What you need to do:
Pictures excluded, output the lines of the data below between the one holding "Image resolution: width=1568" and the one holding "Go to the 건강/실버용품 category", inclusive, exactly as they stand.

Source data:

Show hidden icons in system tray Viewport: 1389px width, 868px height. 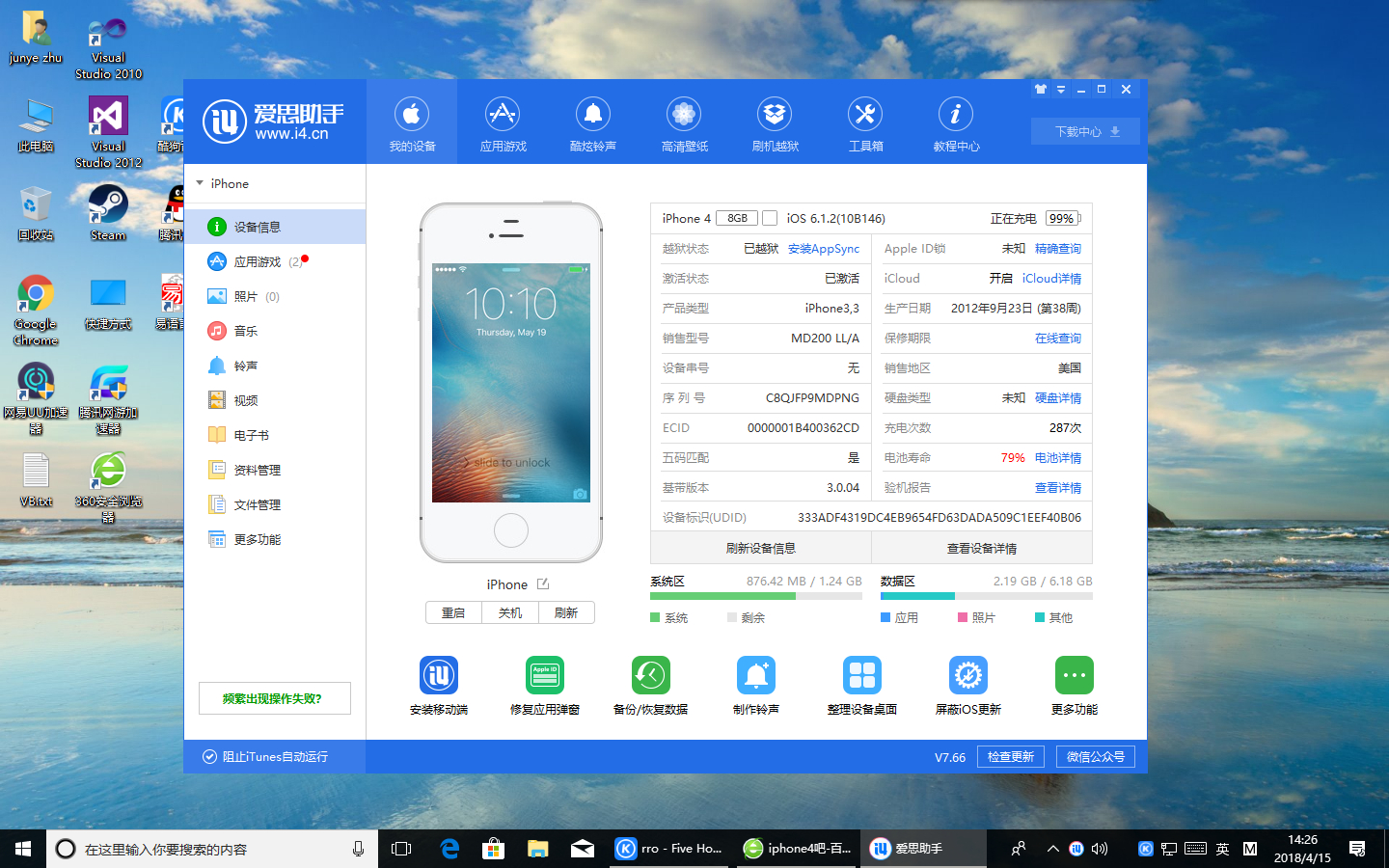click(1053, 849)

--

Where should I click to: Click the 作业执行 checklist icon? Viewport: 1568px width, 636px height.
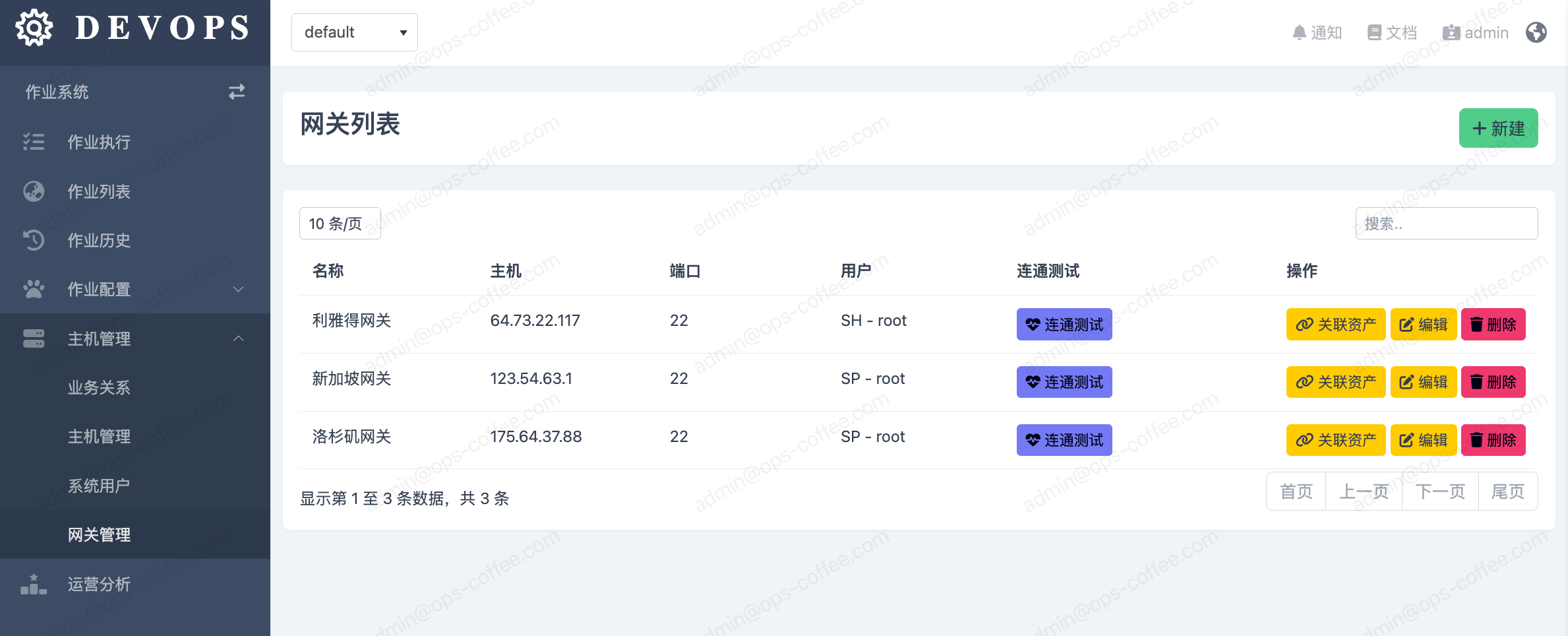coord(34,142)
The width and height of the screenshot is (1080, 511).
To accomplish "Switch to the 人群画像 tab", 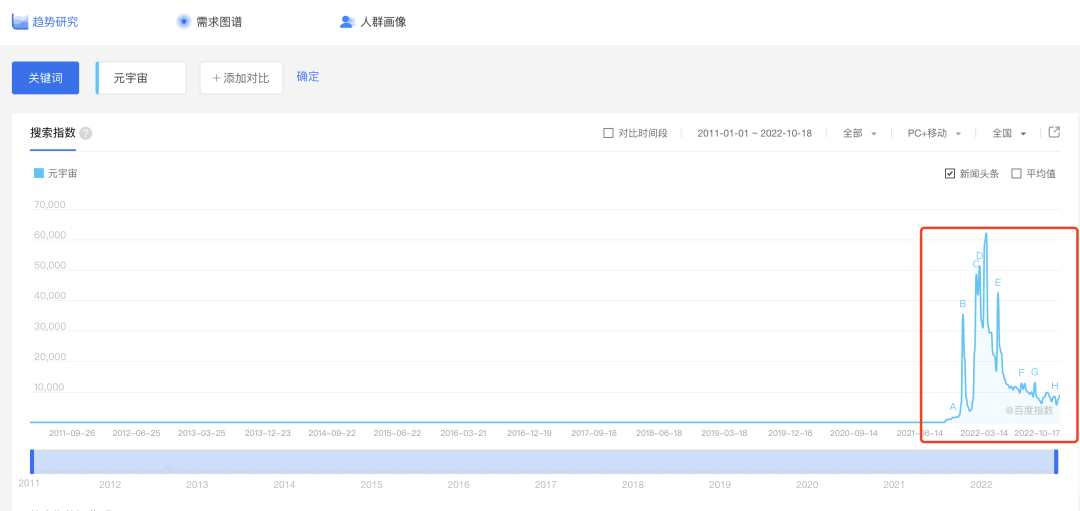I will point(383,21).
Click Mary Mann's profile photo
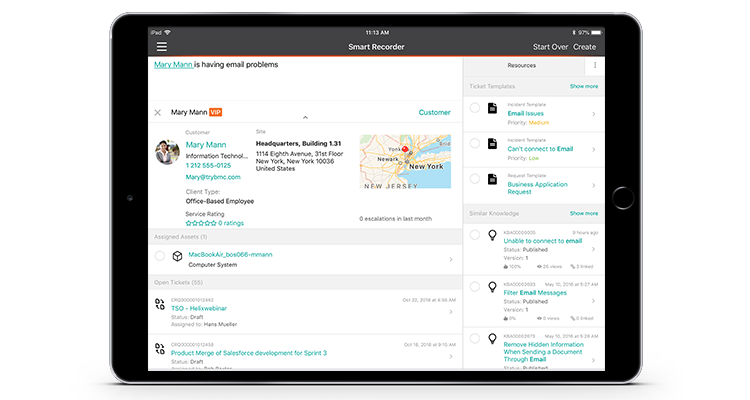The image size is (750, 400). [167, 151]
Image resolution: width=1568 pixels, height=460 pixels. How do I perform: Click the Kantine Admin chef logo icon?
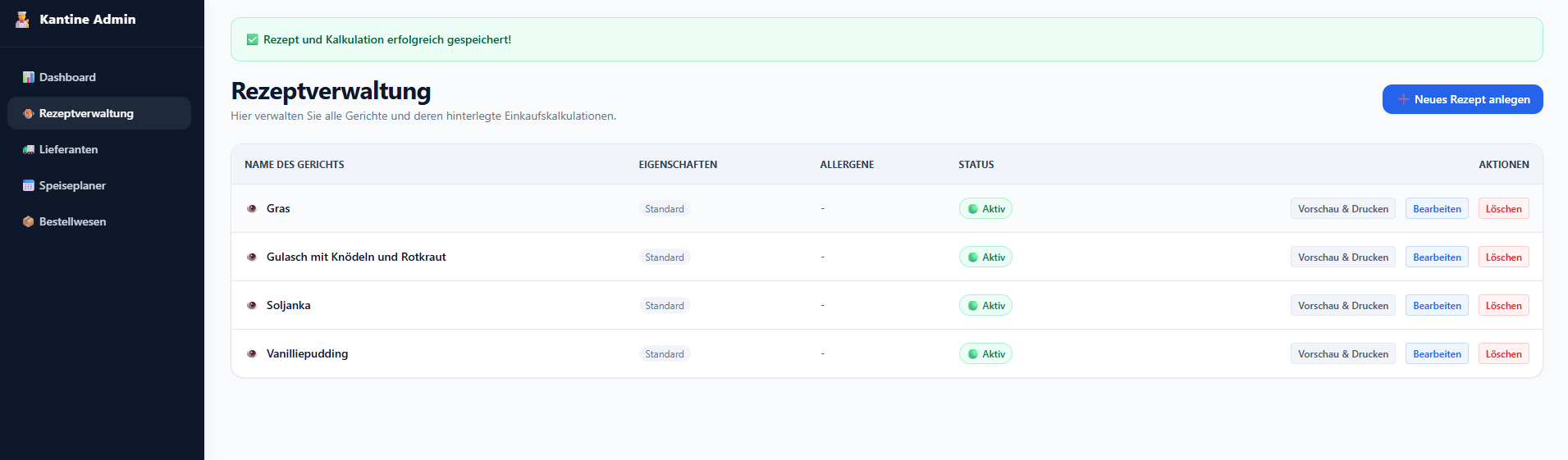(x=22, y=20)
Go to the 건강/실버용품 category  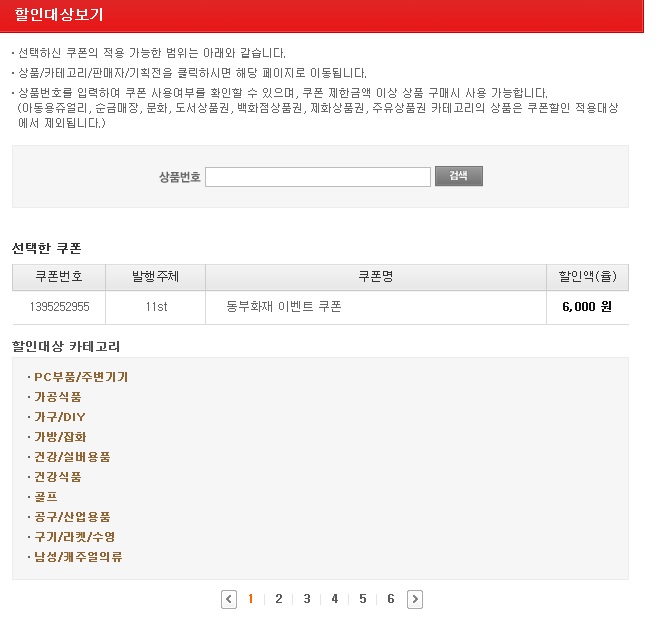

Response box:
Image resolution: width=1568 pixels, height=460 pixels. How do I perform: Click the Kantine Admin chef logo icon?
(x=22, y=20)
Go to the 건강/실버용품 category  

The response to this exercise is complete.